Lo scorso 3 aprile la nave-cargo Italica è rientrata nel porto di Ravenna dopo aver concluso con successo la trentaduesima spedizione italiana in Antartide, partita nel novembre dello scorso anno. A parlare di quest’esperienza, vissuta in prima persona, è Nicola La Notte, capo della spedizione e, finora, unico biscegliese ad essersi recato in Antartide. Nato nel 1955, La Notte vanta 42 anni di servizio e la partecipazione a ben 22 missioni organizzate dall’Enea, l’ente nazionale di ricerca scientifica e tecnologica, nell’ambito del programma nazionale ricerche in Antartide (Pnra).

La spedizione, organizzata dall’Enea e dal Cnr, si è svolta nell’arco di diversi mesi e si è articolata in due fasi principali. Nella prima fase, durata fino alla fine del 2016, l’équipe di scienziati si è stabilita nella base di ricerca italo-francese Dome C. La struttura, una delle due basi italiane (assieme alla stazione Mario Zucchelli), si trova ad un’altitudine di 3233 metri (corrispondenti, per via dello schiacciamento dei poli, a circa quattromila metri d’altezza in Italia) ed è utilizzata soprattutto nel corso di studi sull’atmosfera. Durante la permanenza a Dome C la spedizione guidata da La Notte ha eseguito dei rilevamenti atmosferici e alcuni campionamenti di ghiaccio (i cosiddetti “carotaggi”), utili per rilevare i cambiamenti nella composizione dell’atmosfera terrestre nel corso dei millenni.
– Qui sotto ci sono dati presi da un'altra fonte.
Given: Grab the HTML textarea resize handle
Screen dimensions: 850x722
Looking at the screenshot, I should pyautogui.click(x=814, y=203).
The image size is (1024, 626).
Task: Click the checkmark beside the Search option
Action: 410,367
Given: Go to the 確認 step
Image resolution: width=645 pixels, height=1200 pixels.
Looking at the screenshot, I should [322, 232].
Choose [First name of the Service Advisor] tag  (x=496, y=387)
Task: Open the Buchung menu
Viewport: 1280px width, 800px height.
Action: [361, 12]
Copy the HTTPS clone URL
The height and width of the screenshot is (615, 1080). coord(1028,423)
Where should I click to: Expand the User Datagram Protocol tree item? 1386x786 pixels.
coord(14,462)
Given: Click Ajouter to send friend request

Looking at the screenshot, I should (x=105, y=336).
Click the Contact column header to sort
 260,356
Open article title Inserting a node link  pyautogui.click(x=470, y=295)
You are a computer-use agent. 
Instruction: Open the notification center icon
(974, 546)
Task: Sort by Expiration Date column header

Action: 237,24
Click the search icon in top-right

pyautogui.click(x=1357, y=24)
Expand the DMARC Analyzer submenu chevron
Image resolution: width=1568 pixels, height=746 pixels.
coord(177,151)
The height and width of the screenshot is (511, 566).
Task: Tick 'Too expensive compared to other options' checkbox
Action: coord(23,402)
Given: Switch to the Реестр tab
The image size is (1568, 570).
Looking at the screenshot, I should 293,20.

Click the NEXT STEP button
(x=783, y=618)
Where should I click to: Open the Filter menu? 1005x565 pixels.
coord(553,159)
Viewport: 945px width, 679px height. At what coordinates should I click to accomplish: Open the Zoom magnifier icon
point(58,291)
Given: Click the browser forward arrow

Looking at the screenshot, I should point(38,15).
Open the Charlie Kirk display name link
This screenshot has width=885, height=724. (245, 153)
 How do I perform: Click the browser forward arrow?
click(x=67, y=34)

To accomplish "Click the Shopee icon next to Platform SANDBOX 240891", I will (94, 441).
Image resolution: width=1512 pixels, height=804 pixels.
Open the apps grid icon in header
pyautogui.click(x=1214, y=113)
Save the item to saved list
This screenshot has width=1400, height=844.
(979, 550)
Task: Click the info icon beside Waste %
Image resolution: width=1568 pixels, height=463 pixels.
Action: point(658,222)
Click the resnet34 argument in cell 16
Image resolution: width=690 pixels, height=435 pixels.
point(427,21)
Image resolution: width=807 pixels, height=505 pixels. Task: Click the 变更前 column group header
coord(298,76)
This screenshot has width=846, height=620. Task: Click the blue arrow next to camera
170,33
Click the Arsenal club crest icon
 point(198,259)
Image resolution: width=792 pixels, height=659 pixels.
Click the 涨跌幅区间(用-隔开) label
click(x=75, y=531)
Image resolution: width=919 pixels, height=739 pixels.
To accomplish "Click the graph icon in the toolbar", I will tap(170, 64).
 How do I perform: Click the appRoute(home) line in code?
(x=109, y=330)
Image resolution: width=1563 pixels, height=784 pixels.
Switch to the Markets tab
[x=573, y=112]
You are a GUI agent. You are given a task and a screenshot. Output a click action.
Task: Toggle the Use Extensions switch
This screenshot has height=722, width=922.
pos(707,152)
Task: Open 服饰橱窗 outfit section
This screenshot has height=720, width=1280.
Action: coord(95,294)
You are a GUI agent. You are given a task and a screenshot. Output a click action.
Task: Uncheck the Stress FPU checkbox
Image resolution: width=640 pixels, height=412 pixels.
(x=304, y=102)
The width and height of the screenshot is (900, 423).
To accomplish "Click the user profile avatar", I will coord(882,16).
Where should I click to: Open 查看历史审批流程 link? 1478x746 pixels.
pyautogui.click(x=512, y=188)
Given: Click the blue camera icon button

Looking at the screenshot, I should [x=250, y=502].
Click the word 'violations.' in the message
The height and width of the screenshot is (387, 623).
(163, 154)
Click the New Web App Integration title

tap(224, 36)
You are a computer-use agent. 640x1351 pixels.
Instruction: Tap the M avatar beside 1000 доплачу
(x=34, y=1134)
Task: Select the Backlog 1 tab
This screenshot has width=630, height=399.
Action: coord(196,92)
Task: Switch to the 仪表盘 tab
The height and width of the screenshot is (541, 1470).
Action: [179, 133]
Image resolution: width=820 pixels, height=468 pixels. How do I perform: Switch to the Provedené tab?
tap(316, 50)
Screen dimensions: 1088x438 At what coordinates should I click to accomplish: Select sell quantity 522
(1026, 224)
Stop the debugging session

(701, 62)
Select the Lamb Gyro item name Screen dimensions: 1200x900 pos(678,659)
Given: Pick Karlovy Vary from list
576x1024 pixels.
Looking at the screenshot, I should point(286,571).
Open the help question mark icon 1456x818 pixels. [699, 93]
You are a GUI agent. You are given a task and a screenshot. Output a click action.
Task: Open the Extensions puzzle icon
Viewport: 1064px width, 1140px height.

La seconda parte della spedizione si è invece svolta a bordo dell’Italica, che oltre a fungere da mezzo di trasporto è utilizzata anche come base per missioni oceanografiche. Da gennaio fino alla fine della missione, La Notte e il team di ricercatori hanno stazionato nel Mare di Ross (situato tra l’Antartide e la Nuova Zelanda) per raccogliere informazioni sulle correnti marine che circondano il continente; in particolare, grazie a questi dati, si cerca di analizzare quale sia l’impatto delle correnti calde e fredde sulle condizioni climatiche globali.

Una missione ben riuscita, a detta dello stesso capo spedizione, che, nonostante le improvvise difficoltà riscontrate nella seconda parte del viaggio, è riuscita a raccogliere informazioni di una certa importanza. Le prime analisi effettuate dai ricercatori sui dati della spedizione sembrano infatti confermare la tendenza generale di un aumento di anidride carbonica e metano nell’atmosfera terrestre, il che contribuisce ad acuire il cosiddetto “effetto serra”; particolare interessante è che la percentuale di gas serra, in aumento sin dai primi anni del novecento (periodo corrispondente alla seconda rivoluzione industriale), ha subito un’impennata nel corso di questi ultimi quarant’anni.

Un viaggio lungo, intenso e non privo di difficoltà, ma che riesce a raggiungere il suo scopo. Per Nicola La Notte questa missione assume un significato particolare perchè la conclusione di questa spedizione coincide con la fine della sua carriera lavorativa. Anche per la nave Italica questa spedizione ha rappresentato l’ultimo viaggio: in servizio dal 1981 ha accompagnato per trent’anni i ricercatori ai confini del mondo.